Showing mercy is uncomfortable and will draw the wrath of the world. The Scriptures teach this when they say, “Reprove a wise man and he will be wiser; but correcting a fool will draw his wrath.” The Church doesn’t correct people by teaching them morality, by teaching them the Ten Commandments. The Church corrects people by living the gospel. And the gospel judges no one, condemns no one, and forgives everyone and receives everyone, even the vilest among us.

Therefore our Lord says, “Judge not and you will not be judged; condemn not and you will not be condemned; forgive, and you will be forgiven; give, and it will be given to you.”

But let us make a distinction that our Lord makes as well. For He also says, “Whoever rejects me rejects Him who sent me,” and also, “Whoever does not believe will be condemned.” Here is the distinction: the Lord judges and condemns no one because they are a sinner but rather makes it plain that those who refuse Him refuse His mercy and love and will not enter the kingdom of heaven.

This is nothing more than saying that there is no other name by which we must be saved.
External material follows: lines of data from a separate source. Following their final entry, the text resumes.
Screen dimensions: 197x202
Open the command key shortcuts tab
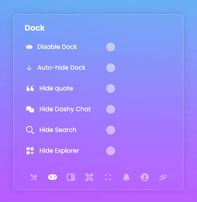pyautogui.click(x=89, y=177)
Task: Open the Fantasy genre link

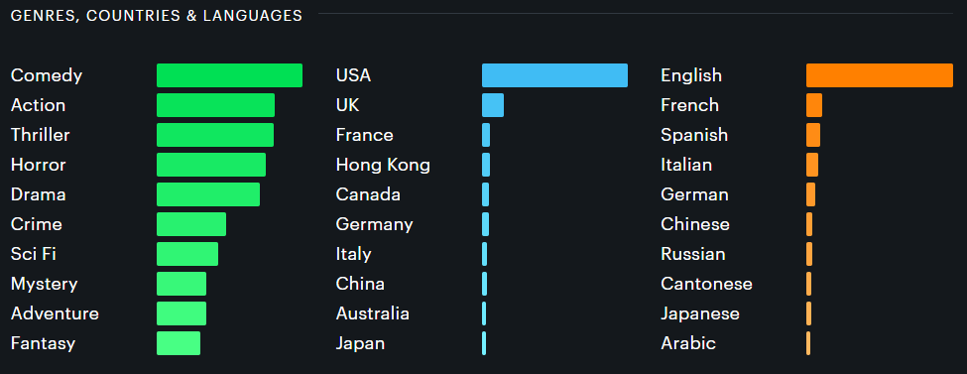Action: point(44,343)
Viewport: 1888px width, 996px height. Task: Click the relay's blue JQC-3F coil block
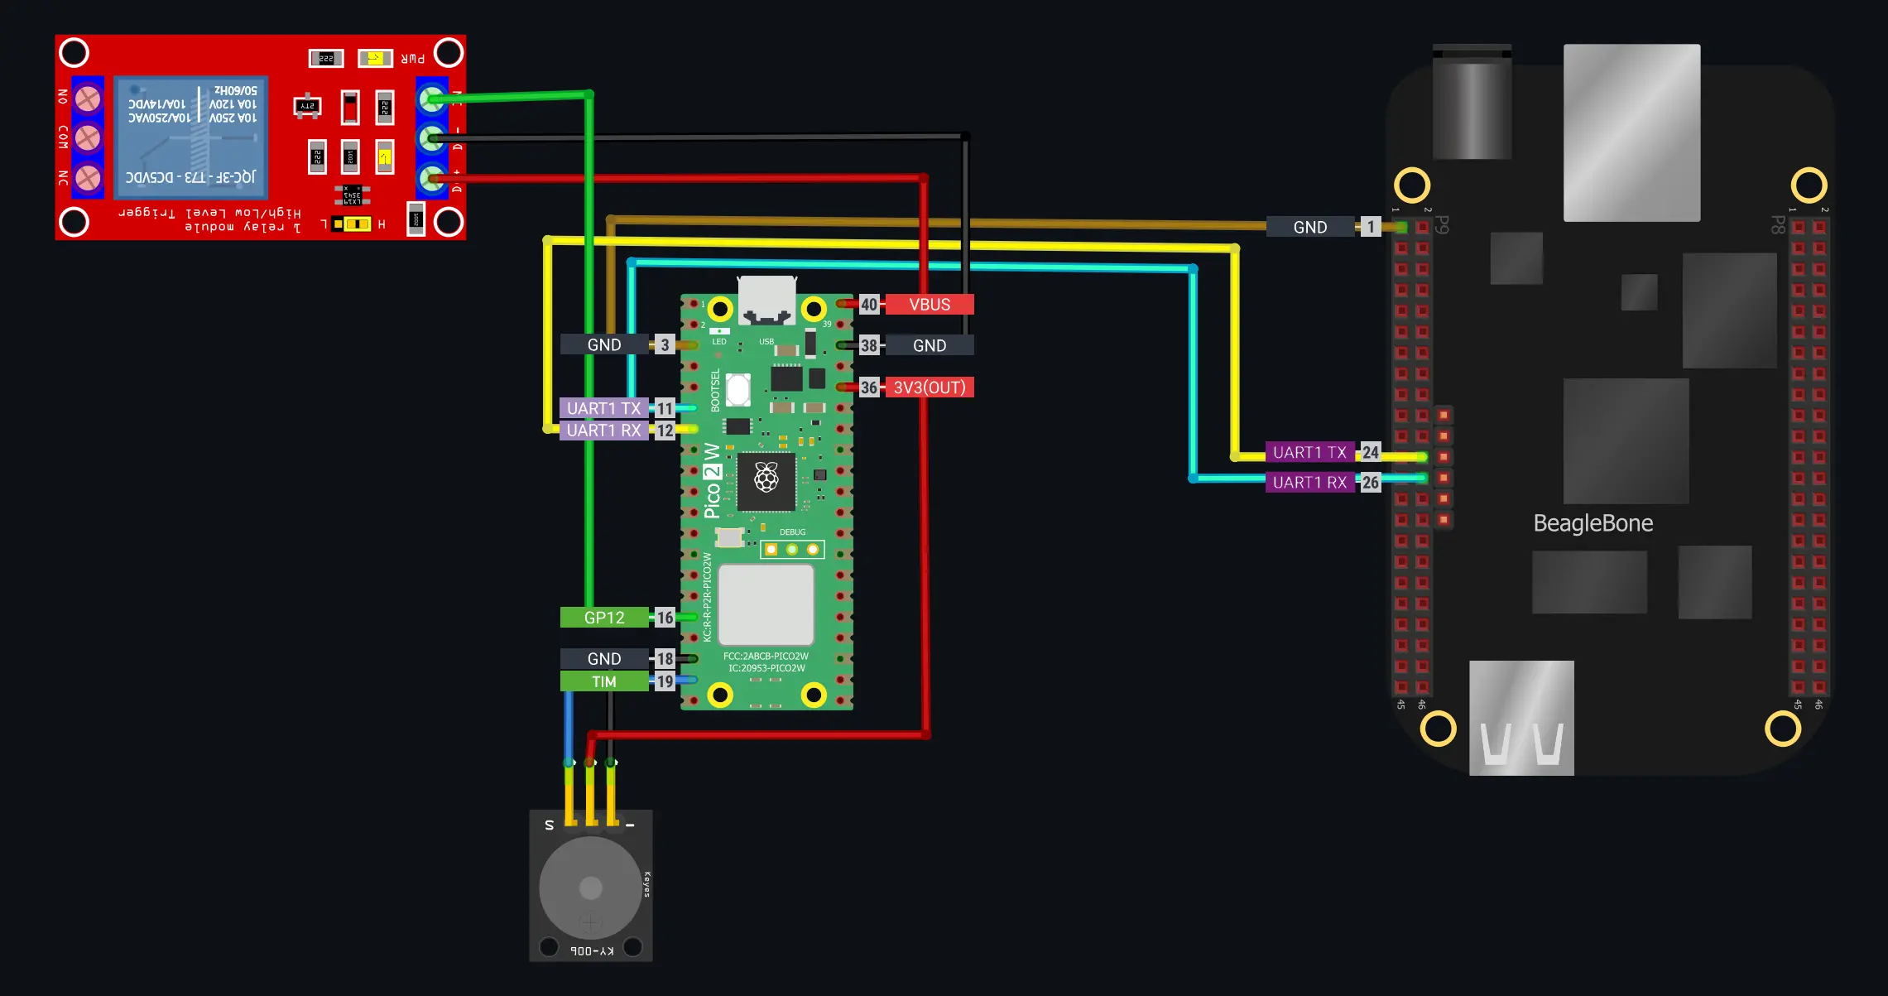click(191, 137)
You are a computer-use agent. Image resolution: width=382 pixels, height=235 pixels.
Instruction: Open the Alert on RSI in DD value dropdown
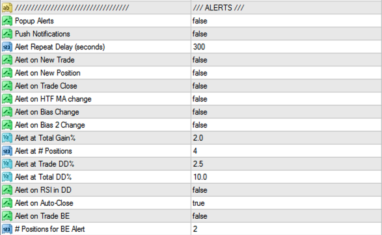[286, 190]
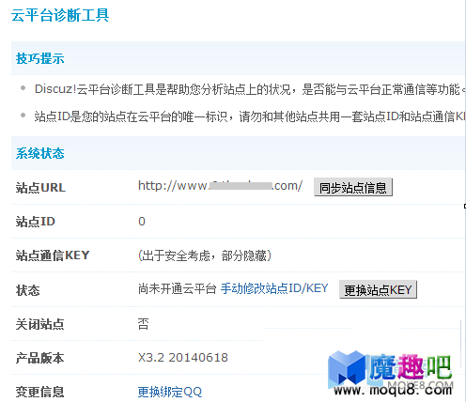The width and height of the screenshot is (466, 402).
Task: Click the 云平台诊断工具 page title
Action: (x=60, y=15)
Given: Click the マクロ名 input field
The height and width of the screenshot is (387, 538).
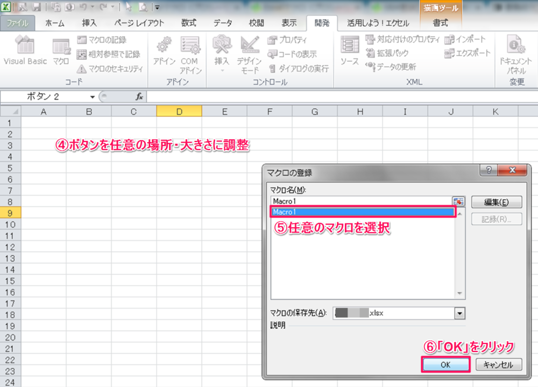Looking at the screenshot, I should 360,201.
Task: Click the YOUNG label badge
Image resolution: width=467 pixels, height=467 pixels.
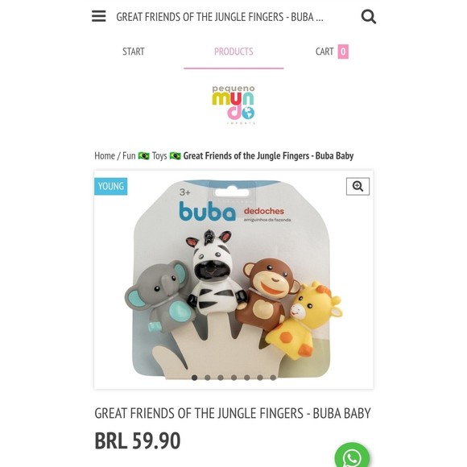Action: point(111,187)
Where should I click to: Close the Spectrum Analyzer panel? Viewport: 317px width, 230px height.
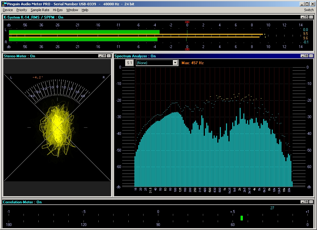(311, 56)
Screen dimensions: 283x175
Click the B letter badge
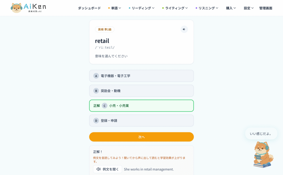click(x=96, y=91)
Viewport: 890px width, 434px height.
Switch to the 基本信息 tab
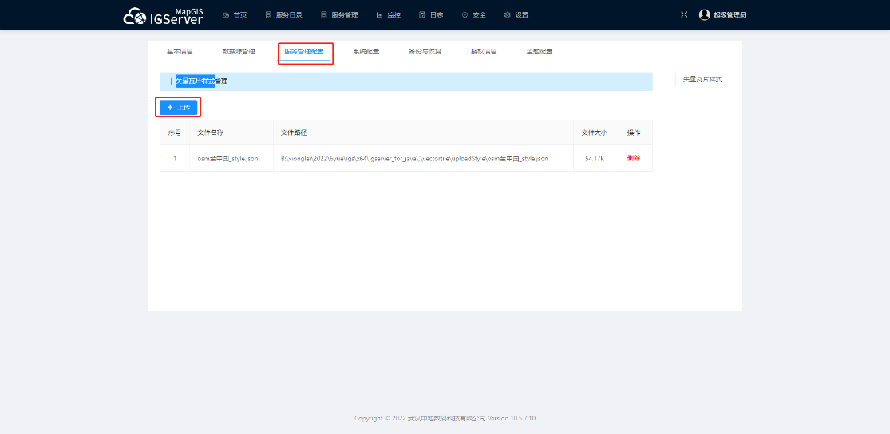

The Church – you – cannot let others believe that God will save them because they mean well or because their pretty nice folks. You can’t let others believe that because they are middle-class folks that vote republican than God will then not bother with whether or not they participate in Christ through His mysteries by faith. We can’t let others believe that because they’re American or rich or well-liked by others or because they’ve read the Bible or because they belong to some Bible study or because they use to come to church of anything else except the blood and merit of Christ Jesus, that they will be welcomed into the kingdom of heaven.

Unless a person cling to Christ and look to Him for His righteousness they will not enter the kingdom of heaven. Now this sounds judgmental, but it’s not judging them based on their sins but on their confession, on their rejection of Christ. Then we must judge as Christ says, “Let no one lead you astray” and “No one comes to the Father but through me.”

Jesus says, “A disciple is not above his teacher, but everyone when he is fully trained will be like his teacher.” The kingdom of heaven does not come because of our morality or because of our purity. It comes when the Father sends the Holy Spirit so that by His grace we believe His holy word and lead godly lives – that is, lives of faith – according to it. This means that we receive sinners even as we are received, for there are no worse sinners that us. But it also means that we accurately and clearly preach the way of salvation through participation in Christ by faith through His mysteries.

You are not the teacher. Jesus is. It is enough to become like Him; to forgive as He forgives; to love as He has loved; to be merciful as He has been merciful. Also to trust in our heavenly Father as He trusted in Him, for all things. For the Lord is merciful and kind, slow to anger and abounding in steadfast love. He forgives you all your sins and reconciles you to the Father by His blood. He does not condemn or judge you but receives you.